The best way to install the Hadoop connector is through a dependency management system like Maven:
<dependency>
<groupId>org.mongodb.mongo-hadoop</groupId>
<artifactId>mongo-hadoop-core</artifactId>
<version>1.5.1</version>
</dependency>
or Gradle:
compile 'org.mongodb.mongo-hadoop:mongo-hadoop-core:1.5.1'
You can also download the jars files yourself from the Maven Central Repository.
New releases are announced on the releases page.
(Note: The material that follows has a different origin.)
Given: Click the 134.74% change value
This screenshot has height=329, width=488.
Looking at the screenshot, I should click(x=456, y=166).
These are the minimum versions tested with the Hadoop connector. Earlier versions may work, but haven't been tested.
- Hadoop 1.X: 1.2
- Hadoop 2.X: 2.4
- Hive: 1.1
- Pig: 0.11
- Spark: 1.4
- MongoDB: 2.2
You must have at least version 3.0.0 of the MongoDB Java Driver installed in order to use the Hadoop connector.
Run ./gradlew jar
to build the jars. The jars will be placed in to build/libs
for each module. e.g. for the core module,
it will be generated in the core/build/libs
directory.
The Hadoop connector will build against the versions of Hadoop, Hive, Pig, etc. as specified in build.gradle
.
After successfully building, you must copy the jars to the lib directory on each node in your hadoop cluster. This is usually one of the following locations, depending on which Hadoop release you are using:
$HADOOP_PREFIX/lib/
$HADOOP_PREFIX/share/hadoop/mapreduce/
$HADOOP_PREFIX/share/hadoop/lib/
mongo-hadoop should work on any distribution of Hadoop. Should you run in to an issue, please file a Jira ticket.
For full documentation, please check out the Hadoop Connector Wiki. The documentation includes installation instructions, configuration options, as well as specific instructions and examples for each Hadoop application the connector supports.
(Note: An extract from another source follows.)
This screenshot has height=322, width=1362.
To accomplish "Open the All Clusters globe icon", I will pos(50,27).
Amazon Elastic MapReduce is a managed Hadoop framework that allows you to submit jobs to a cluster of customizable size and configuration, without needing to deal with provisioning nodes and installing software.
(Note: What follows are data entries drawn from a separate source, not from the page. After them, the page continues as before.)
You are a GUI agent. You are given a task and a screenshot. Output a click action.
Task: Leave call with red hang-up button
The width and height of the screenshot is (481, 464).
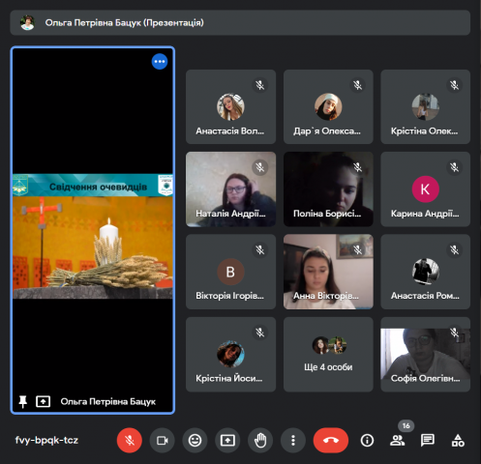pos(331,440)
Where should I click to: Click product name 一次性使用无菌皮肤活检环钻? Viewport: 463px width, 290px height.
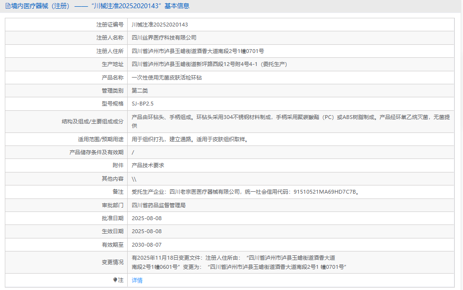[167, 77]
Using EMR with the MongoDB Connector for Hadoop allows you to run MapReduce jobs against MongoDB backup files stored in S3.
Submitting jobs using the MongoDB Connector for Hadoop to EMR simply requires that the bootstrap actions fetch the dependencies (mongoDB
java driver, mongo-hadoop-core libs, etc.) and place them into the hadoop distributions lib
folders.
For a full example (running the enron example on Elastic MapReduce) please see here.
If your code introduces new features, add tests that cover them if possible and make sure that ./gradlew check
still passes. For instructions on how to run the tests, see the Running the Tests section in the wiki.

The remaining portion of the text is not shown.